Avant
Dernier train pour Busan,
Yeon Sang-ho avait réalisé The Kings
of pigs,
son premier film, présenté
à la Quinzaine des réalisateurs du Festival de Cannes 2012. Malgré
ses qualités, ce film d'animation coréen (chose rare) n'est jamais
sorti, sans doute à cause de la bronca de la presse cannoise :
« drame du bizutage traité en film d'animation pour faire
passer la pilule de la double fascination de l'humiliation et des
bourreaux. L'homme est un loup pour l'homme ? Merci du scoop »,
lisait-on dans les Cahiers du Cinéma. The
King of pigs n’est
pas un film pour les enfants bien que ce soit son sujet principal. Et
il y a fort à parier que le récit soit en partie autobiographique
tant l’urgence narrative est palpable.
Jeune
écrivain, Jong-suk (voix de Yang Ik-june) vient de se faire
engueuler par son éditeur après lui avoir fait lire le début de
son nouveau roman. C’est justement ce premier chapitre qui ouvre le
film. On voit un homme prendre sa douche, s’avancer nu et découvrir
dans le reflet son visage transformé en monstre. Cette séquence
initiale donne le ton âpre et sombre de tout le film. De retour chez
lui, prostré dans l’obscurité, il s’engueule violemment avec sa
petite amie et quitte furieux l’appartement. Il reçoit alors un
coup de téléphone. Kyung-min (voix de Oh Jeong-se) l’appelle
après quinze ans sans s’être vus. Il veut lui parler et ils
décident de se retrouver.
Un
long flash-back démarre qui va plonger les deux hommes dans leur
adolescence quand ils étaient collégiens. Etonnement, ce sont des
actrices (Kim Hye-na et Park Hee-bon) qui donnent leurs voix aux
personnages enfants. Jong-suk et Kyung-min ne sont pas très
populaires. Le premier est pauvre, ne mange jamais de viande à son
repas de midi. Le deuxième, binoclard – ce qui lui vaut des
moqueries – est au contraire riche mais son père tient un karaoké
(comprendre une maison close). Ils sont les souffre-douleurs du
délégué de classe ventripotent qui entend faire régner sa
discipline de faire à tous, à se faire respecter et à perpétuer
la hiérarchie instituée par les plus grands du lycée.
Les
deux ados reçoivent quelques coups et souvent des insultes quand ils
ne se font pas palper l’entrejambe par le délégué pour se moquer
d’eux. Tout change quand Chul Kim (voix de Kim Kkobbi), qui refuse
de se laisser faire, se met à tabasser le délégué qui a découpé
l’arrière du pantalon de Jong-suk. Ce dernier, pauvre comme je
l’ai expliqué, n’a pas d’argent pour un pantalon et porte donc
les vieux pantalons de sa grande sœur. Ce sera un sujet de moquerie.

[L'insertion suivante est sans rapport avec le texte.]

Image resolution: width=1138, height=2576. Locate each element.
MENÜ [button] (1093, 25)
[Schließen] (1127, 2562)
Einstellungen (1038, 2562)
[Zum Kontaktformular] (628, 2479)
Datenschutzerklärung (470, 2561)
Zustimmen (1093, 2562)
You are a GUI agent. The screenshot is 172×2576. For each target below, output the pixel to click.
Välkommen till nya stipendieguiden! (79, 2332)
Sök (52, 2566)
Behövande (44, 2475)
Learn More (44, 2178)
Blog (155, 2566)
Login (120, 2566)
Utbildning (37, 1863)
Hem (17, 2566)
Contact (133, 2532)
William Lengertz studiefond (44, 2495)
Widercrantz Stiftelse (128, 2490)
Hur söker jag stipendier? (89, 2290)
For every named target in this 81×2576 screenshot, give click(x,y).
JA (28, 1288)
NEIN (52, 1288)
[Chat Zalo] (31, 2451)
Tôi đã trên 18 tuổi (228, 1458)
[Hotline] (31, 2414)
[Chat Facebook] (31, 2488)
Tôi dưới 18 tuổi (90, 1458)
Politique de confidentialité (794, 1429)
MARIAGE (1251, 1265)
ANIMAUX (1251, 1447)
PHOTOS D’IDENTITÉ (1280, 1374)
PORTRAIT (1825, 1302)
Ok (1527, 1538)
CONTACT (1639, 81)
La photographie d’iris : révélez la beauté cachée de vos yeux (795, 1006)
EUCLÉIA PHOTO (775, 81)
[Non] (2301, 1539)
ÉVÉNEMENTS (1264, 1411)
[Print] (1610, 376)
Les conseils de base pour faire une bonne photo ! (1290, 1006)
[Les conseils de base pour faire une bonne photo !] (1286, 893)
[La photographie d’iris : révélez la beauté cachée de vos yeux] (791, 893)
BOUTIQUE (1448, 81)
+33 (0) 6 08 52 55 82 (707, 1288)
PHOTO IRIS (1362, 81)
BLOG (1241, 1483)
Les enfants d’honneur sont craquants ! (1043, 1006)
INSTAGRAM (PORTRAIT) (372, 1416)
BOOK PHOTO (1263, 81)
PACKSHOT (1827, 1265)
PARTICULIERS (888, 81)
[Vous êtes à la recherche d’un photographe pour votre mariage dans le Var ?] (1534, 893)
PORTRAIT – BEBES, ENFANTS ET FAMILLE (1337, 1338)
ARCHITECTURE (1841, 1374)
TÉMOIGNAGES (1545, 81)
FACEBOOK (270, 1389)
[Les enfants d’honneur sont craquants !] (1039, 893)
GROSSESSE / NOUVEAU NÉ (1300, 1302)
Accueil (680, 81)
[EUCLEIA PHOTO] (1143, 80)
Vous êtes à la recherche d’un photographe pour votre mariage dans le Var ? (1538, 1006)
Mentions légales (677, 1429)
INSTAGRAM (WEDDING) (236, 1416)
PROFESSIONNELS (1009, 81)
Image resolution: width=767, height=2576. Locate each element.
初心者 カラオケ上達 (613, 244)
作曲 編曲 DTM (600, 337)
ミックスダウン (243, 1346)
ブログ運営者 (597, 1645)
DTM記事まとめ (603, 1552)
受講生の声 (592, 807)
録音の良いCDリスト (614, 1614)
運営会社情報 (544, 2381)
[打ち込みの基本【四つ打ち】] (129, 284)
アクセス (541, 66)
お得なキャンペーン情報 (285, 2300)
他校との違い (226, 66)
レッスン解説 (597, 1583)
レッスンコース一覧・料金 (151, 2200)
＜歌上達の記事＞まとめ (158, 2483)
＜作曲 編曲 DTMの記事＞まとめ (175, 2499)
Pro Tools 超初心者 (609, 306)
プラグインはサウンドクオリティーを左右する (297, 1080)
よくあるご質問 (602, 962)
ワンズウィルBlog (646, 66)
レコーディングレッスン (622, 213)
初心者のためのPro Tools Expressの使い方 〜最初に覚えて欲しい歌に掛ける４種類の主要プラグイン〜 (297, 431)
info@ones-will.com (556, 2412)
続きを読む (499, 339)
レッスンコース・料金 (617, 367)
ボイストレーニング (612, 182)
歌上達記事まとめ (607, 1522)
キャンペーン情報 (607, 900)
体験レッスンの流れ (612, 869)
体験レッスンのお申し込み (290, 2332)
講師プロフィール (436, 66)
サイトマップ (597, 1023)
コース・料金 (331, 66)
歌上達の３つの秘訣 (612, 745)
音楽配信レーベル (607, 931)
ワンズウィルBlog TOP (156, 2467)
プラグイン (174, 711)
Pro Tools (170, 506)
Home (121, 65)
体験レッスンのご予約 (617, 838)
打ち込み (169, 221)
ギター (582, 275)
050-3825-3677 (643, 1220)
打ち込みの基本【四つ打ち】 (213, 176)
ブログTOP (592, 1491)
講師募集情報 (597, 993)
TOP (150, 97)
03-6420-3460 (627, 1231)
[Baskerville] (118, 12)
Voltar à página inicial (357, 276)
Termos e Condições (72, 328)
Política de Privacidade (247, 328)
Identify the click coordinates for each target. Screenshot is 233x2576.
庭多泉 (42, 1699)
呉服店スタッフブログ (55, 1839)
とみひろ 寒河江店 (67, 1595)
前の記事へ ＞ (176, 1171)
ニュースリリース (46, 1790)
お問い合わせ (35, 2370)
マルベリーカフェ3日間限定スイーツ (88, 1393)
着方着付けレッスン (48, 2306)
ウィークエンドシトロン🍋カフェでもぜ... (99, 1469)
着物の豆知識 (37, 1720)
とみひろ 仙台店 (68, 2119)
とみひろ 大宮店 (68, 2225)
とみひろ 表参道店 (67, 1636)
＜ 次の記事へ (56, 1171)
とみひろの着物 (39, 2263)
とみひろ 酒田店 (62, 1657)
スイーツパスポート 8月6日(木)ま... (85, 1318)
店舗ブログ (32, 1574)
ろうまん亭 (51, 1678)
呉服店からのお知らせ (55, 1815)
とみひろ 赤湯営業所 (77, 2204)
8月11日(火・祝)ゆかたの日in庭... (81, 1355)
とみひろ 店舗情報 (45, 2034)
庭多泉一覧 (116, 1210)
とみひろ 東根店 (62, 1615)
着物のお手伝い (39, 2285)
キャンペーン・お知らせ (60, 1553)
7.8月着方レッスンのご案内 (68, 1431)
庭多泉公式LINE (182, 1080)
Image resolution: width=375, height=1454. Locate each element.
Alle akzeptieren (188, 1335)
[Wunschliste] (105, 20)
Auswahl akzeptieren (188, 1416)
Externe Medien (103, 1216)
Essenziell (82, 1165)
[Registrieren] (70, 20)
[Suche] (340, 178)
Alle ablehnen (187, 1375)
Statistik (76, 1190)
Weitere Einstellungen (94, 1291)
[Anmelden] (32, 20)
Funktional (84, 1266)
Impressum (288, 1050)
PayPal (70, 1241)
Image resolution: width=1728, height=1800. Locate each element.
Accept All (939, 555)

Chul fracasse la tête de plusieurs élèves avec la boucle de sa
ceinture et se fera expulsé pour cela. A son retour, les
représailles ne cessent pas et c’est l’escalade des coups des
deux côtés. Chul ne se laisse pas conter son attitude. C’est une
guerre sourde, sans les adultes, qui se prépare au lycée.
Chul
Kim devient le meilleur ami des deux laissés pour compte. Ce qui
augmente encore les moqueries. L’arrivée d’un nouveau en classe,
Park Chan-young (voix de Jo Yeong-bin), qui porte lui aussi des
lunettes, offre un nouvel espoir aux deux ados. Peine perdue, le
délégué a tôt fait de la mettre sur le droit chemin après
l’avoir aspergé de pisse dans les toilettes. Chul espère défaire
l’engeance qui veut lui nuire. Il entraîne les deux garçons dans
une maison désaffectée et tue un chat à coups de couteaux, dans
une séquence à la fois forte en émotion et terrible de brutalité
rentrée. Les trois garçons vivent cette épreuve comme une
catharsis tout en sachant qu’ils ne peuvent pas grand-chose contre
l’autorité du délégué.
Le
film, grâce à l’animation, permet de découvrir ce passé hyper
violent caractérisé ce chat crevé revient comme un fantôme dans
l’imaginaire de Jong-suk. Parfois c’est le visage de Chul qui se
transforme quand il pense à se venger des autres élèves.
L’animation dans The
King of pigs est très
basique, archaïques, saccadée accentuant le sentiment de malaise
des trois personnages. De nombreuses scènes sans musique sont très
émouvantes, touchent au cœur par leur simplicité. Le désespoir
des ados est parfaitement ressenti. La violence et les humiliations
quotidiennes décrivent une Corée qui fabrique des monstres. Le film
ménage également un suspense sur le destin de Chul et un finale de
grande tenue. Il ne reste plus qu'à trouver un distributeur pour
faire découvrir ce film.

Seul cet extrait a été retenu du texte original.